Given data:
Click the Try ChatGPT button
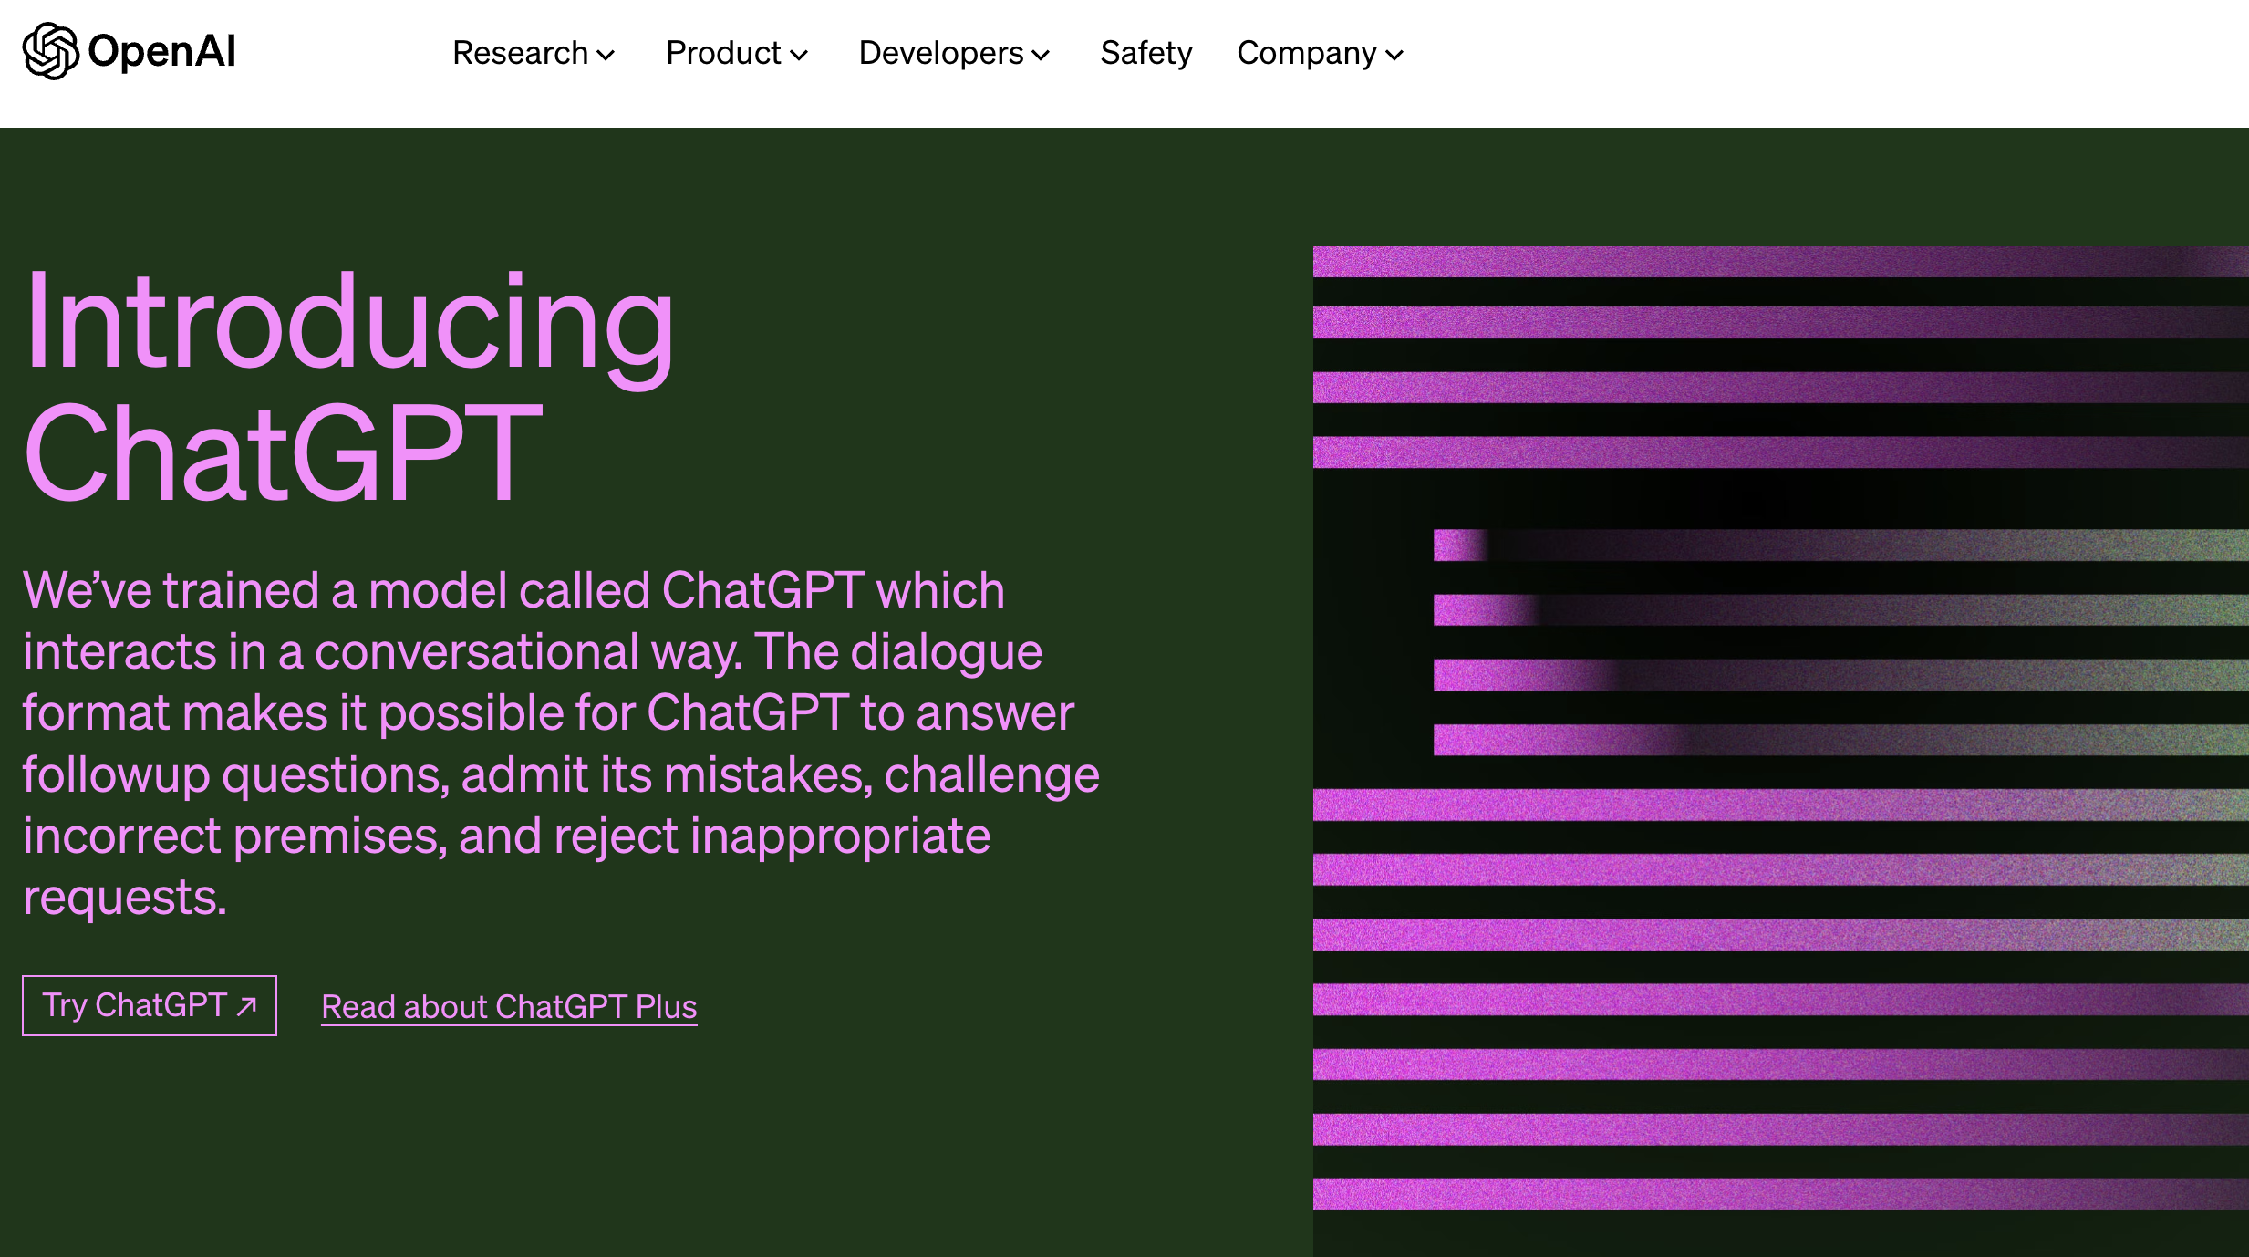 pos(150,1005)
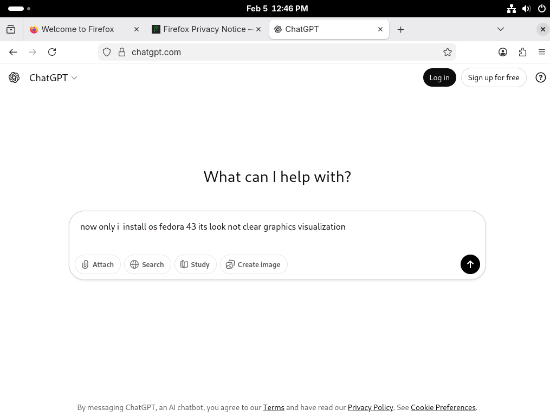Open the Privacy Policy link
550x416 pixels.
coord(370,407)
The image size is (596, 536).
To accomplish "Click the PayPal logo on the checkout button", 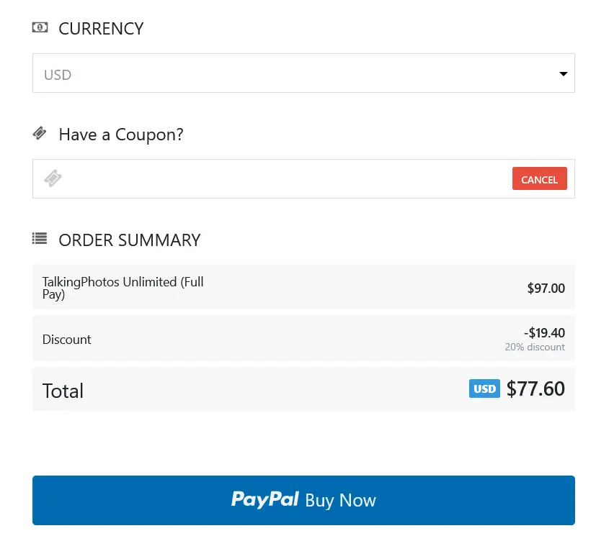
...
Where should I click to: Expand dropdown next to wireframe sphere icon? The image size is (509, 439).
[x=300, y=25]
--
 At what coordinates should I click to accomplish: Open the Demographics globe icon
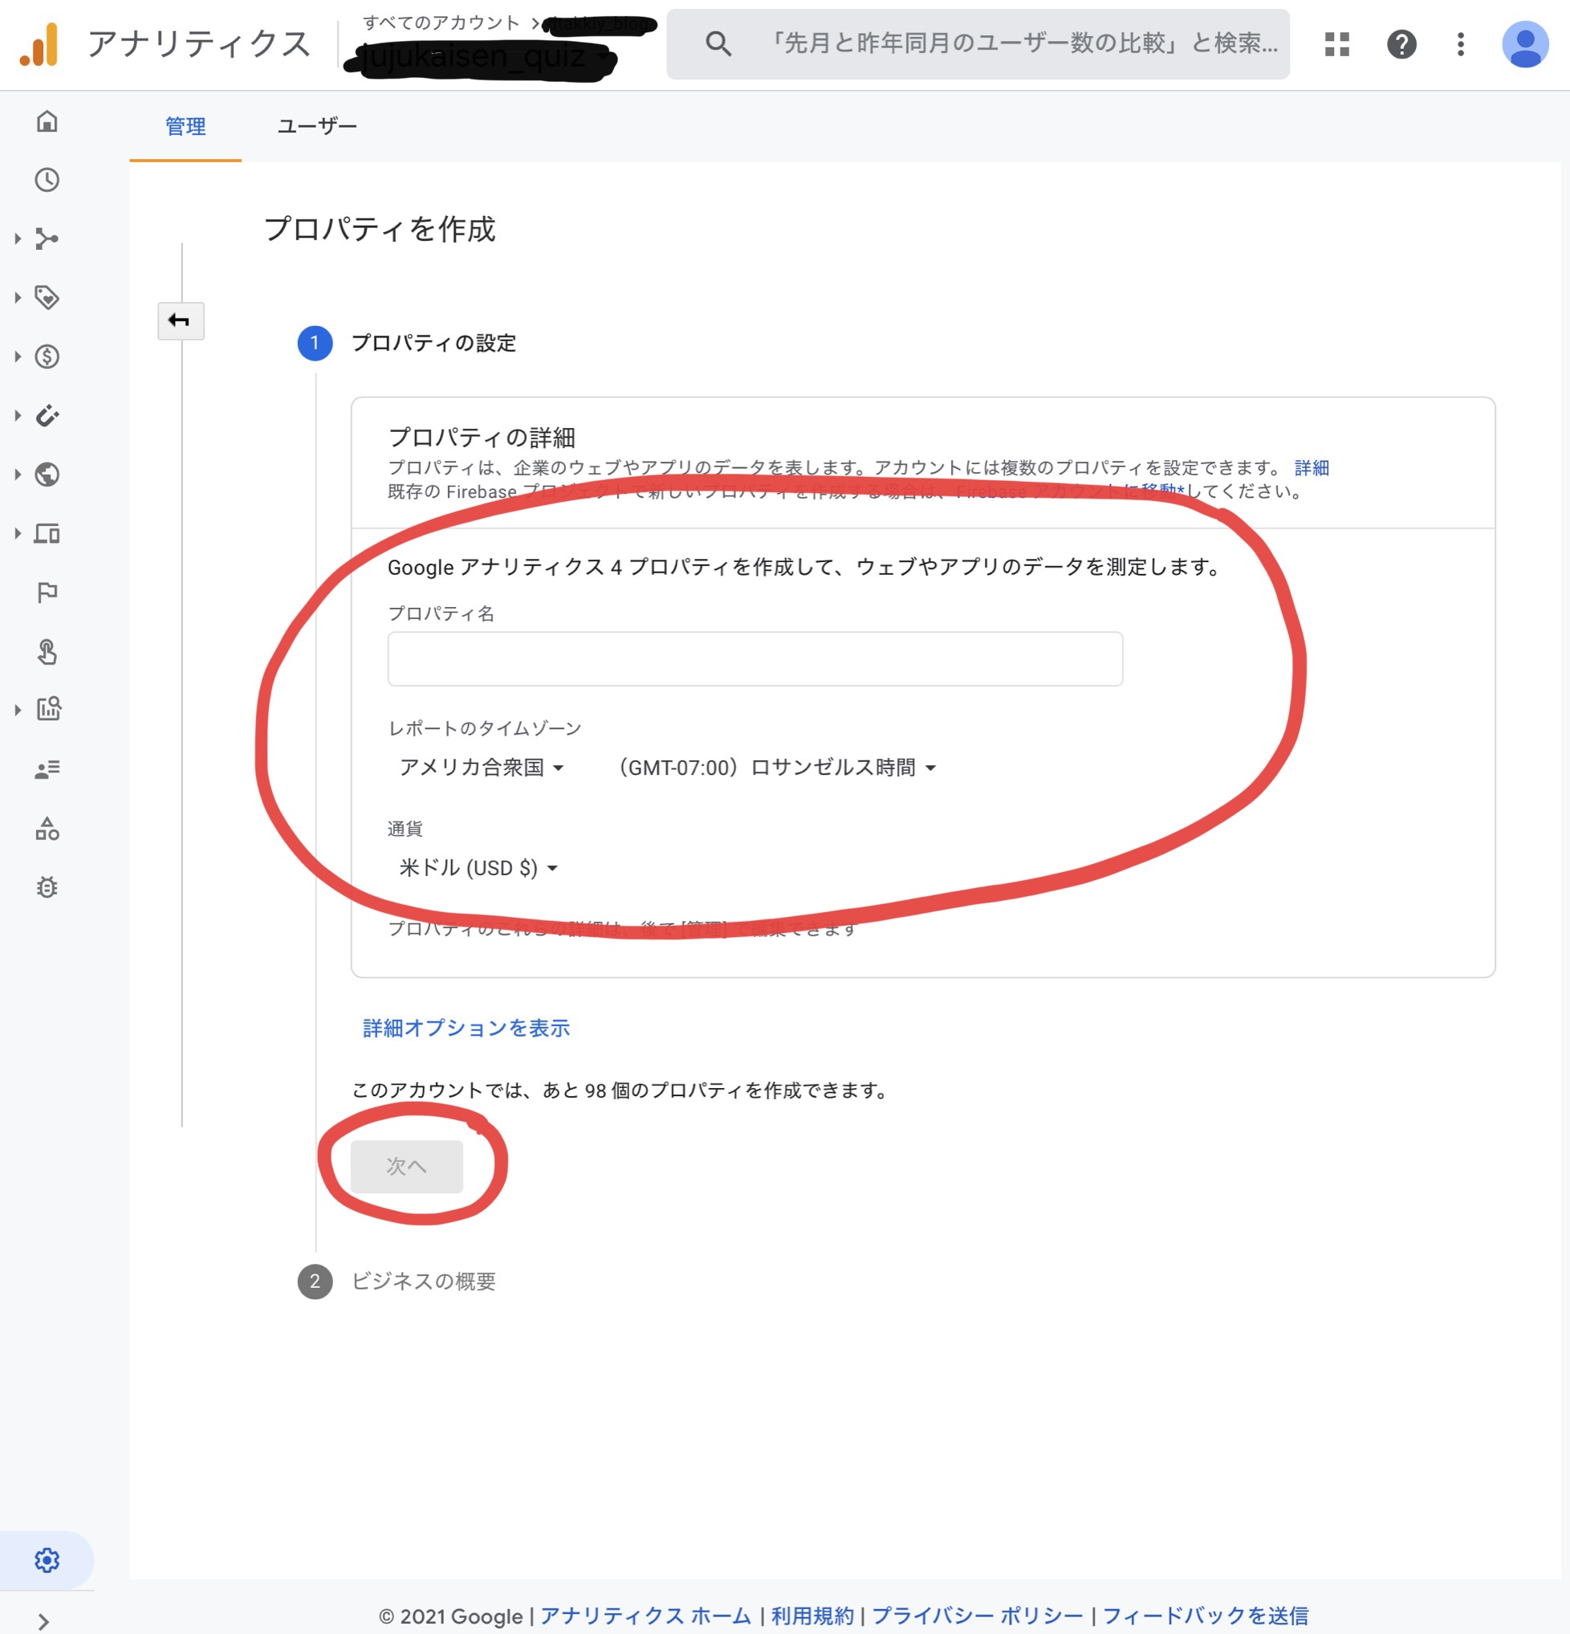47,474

Directions: Format the data from the line with "Click the Try ChatGPT button" to the line with "the PayPal logo" as a numbered list, skipping blank lines. Omit the pictures.

The response:
1. Click the Try ChatGPT button
2.  pos(150,1005)
3. Open the Privacy Policy link
4. 550x416 pixels.
5. coord(370,407)
6. The image size is (596, 536).
7. To accomplish "Click the PayPal logo on the checkout button", 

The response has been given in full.